__REQUIRED ACTION__: In the listing that follows, how many lines have the word "Collapse" in them? Give only the number.

__DATA__:
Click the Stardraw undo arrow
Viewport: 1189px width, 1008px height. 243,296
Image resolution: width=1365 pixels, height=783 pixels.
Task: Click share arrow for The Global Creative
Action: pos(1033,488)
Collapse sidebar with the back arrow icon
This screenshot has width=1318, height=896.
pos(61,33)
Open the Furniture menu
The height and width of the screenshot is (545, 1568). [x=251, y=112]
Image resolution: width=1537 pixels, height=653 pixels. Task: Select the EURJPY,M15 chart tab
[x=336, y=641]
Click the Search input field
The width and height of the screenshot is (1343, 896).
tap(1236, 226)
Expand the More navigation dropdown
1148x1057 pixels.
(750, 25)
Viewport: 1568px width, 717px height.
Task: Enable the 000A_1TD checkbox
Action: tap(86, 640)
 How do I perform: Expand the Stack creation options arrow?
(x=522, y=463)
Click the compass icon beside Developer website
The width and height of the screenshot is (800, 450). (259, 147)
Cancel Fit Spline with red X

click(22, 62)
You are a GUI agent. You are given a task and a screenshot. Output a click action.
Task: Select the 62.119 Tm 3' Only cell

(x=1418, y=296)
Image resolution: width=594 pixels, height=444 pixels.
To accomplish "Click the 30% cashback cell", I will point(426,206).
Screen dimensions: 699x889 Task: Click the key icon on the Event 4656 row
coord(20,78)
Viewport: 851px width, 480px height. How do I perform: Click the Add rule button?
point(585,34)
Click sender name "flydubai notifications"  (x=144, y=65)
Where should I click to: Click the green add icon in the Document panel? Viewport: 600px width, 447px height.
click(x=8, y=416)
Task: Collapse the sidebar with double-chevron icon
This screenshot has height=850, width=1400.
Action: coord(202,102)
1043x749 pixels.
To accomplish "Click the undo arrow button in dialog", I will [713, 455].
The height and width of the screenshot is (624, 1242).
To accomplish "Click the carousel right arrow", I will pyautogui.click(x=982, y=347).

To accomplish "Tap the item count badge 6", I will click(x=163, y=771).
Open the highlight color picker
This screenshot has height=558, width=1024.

__REPLY__: 2